From: Michael J. Post
Sent: February 16, 2007
To: rule-comments@sec.gov
Subject: File No. SR-CBOE-2006-106


Ms. Elizabeth K. King
Associate Director
Division of Market Regulation
Securities and Exchange Commission
100 F Street, N.E.
Mail Stop Room 6628
Washington, D.C. 20549

Re: SR-CBOE-2006-106

Dear Ms. King:

The issues presented to you by the above CBOE rule filing appear to be:

Should the SEC have jurisdiction over the corporate structure of the CBOE?
Can the Chicago Board of Trade abandon their obligations and yet retain their rights?
Is the Exercise intended to simply allow trading access or does it bestow an unstated equity status on the recipient?

JURISDICTION: When the framers of the Chicago Board Options Exchange chose their structure they had choices, one of which was to simply give equity status outright to the Chicago Board of Trade members. One of the reason’s they didn’t do so, was to avoid being under SEC jurisdiction. Repeatedly now, the CBT has tested the question of Federal preemption and your jurisdiction over CBOE matters, and repeatedly the concept has prevailed as it should. The precedent that would be set, by allowing fundamental corporate structure issues of a national securities exchange to be litigated in state courts, as opposed to using the uniform standard of the Exchange Act for all marketplaces would be devastating. The potential for inconsistent regulations based on differing state laws is not a tolerable option.

RIGHTS AND OBLIGATIONS: There are two types of rights in this world:

Inalienable rights that only God can bestow on us, which require no action on the recipient’s part,
And contingency rights which require some form of performance or obligation on the recipient’s part to allow them to benefit from the right.
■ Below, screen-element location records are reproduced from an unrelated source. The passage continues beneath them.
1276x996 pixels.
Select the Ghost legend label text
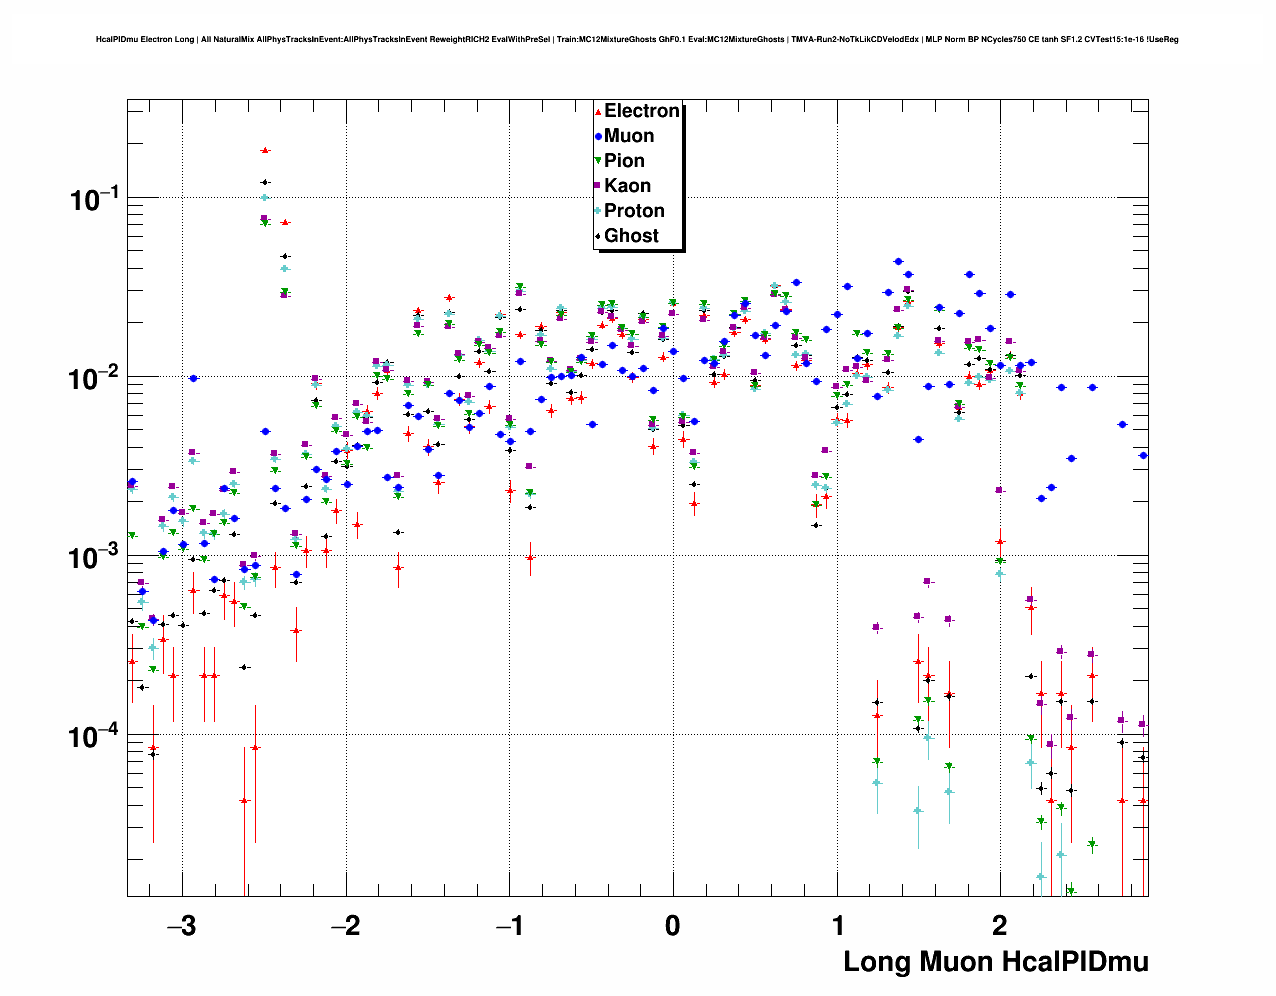(x=631, y=236)
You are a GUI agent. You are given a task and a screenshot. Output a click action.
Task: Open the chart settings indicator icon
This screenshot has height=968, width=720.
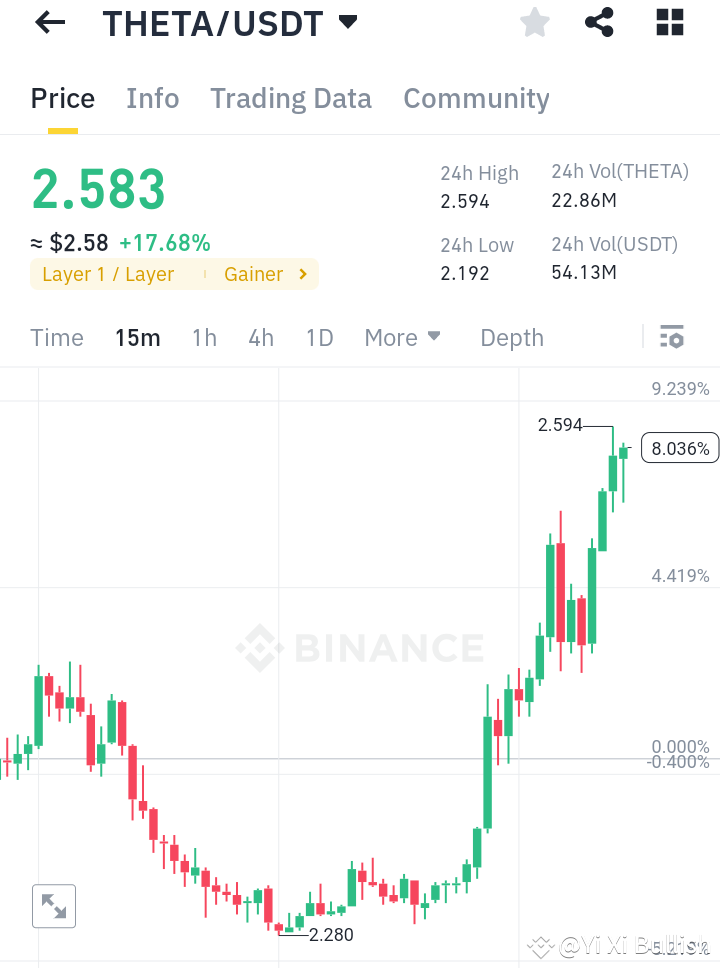[x=672, y=337]
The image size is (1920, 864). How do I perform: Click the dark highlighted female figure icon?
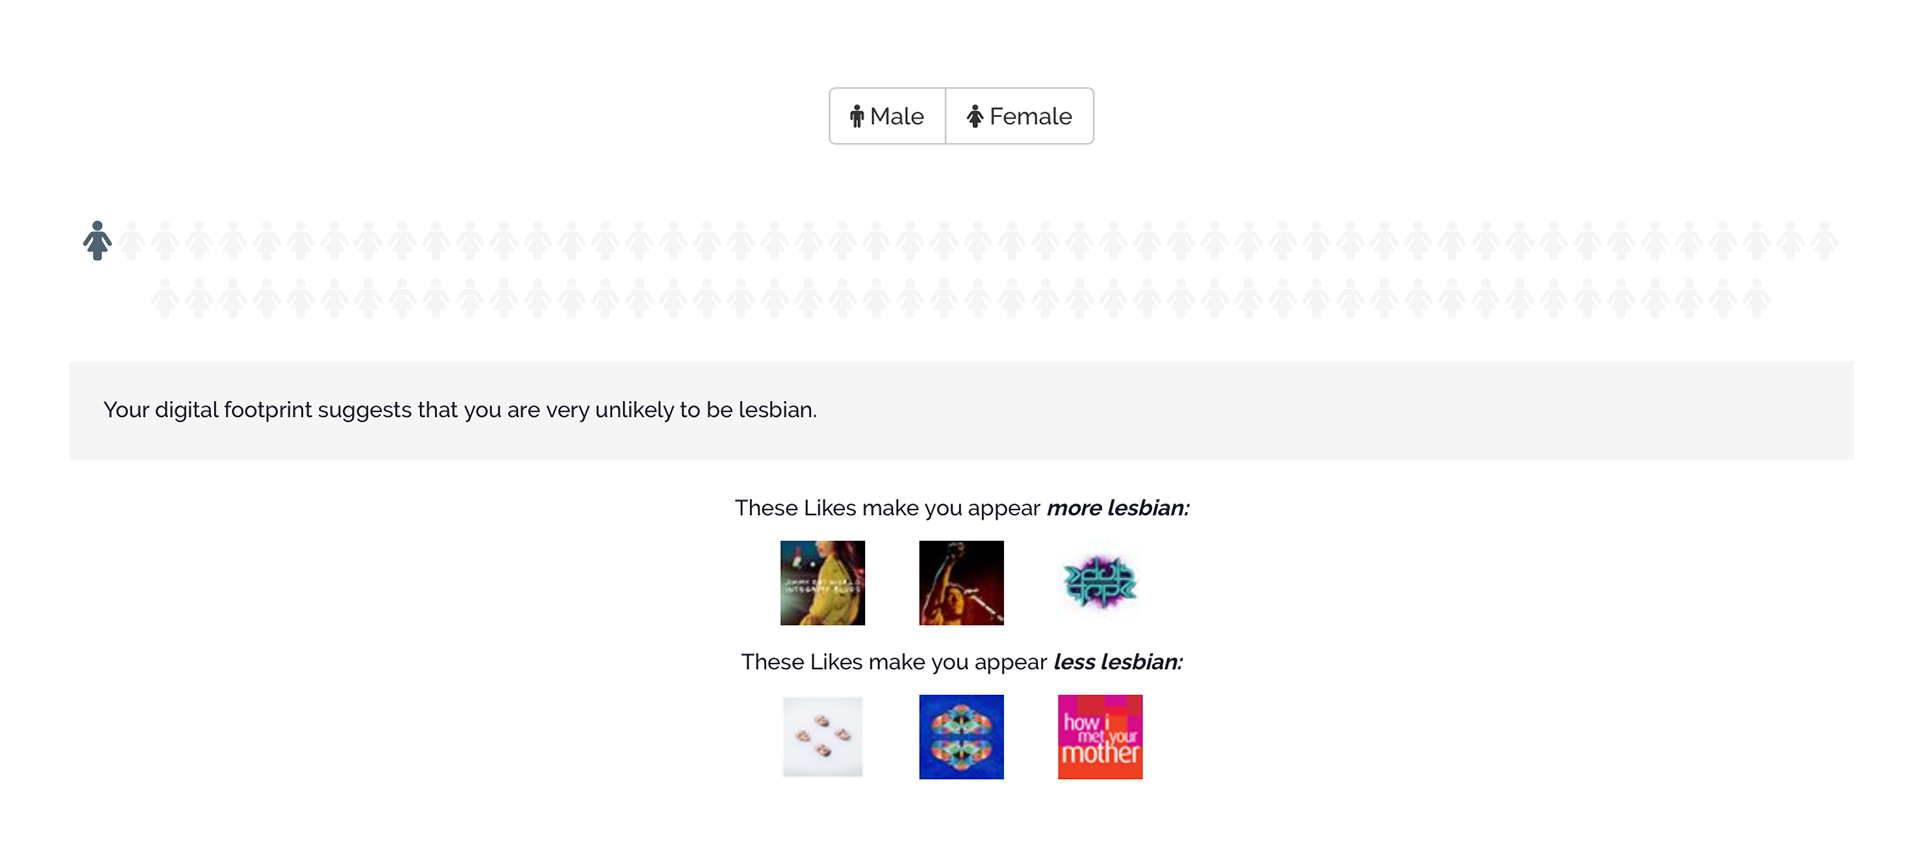pyautogui.click(x=97, y=241)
In my opinion, the members of The Chicago Board of Trade have confused the two. The history of litigation, negotiation, and clarification between the CBOE and the BOT since 1973 has one theme. The Board of Trade members have repeatedly initiated attempts to dilute or diminish their obligations to the CBOE while attempting to expand the nature of their right. Actions on the part of the CBOE have always been defensive in nature and consistent in theme.

Essentially, the CBOE position, as written in the constitution, asserts the CBT member only has a trading right IF:

A. they retain all the characteristics of the 1973 ownership undiluted and

B. are not trading or renting at the CBT.

The current attempt by The Chicago Board of Trade members to prevent the SEC from doing it’s job as regulator, diminish the CBT’s “obligation” to even exist as an entity, and assert their “Inalienable” right to full equity in the CBOE, something never stated or intended by the framers, seems indefensible on all levels.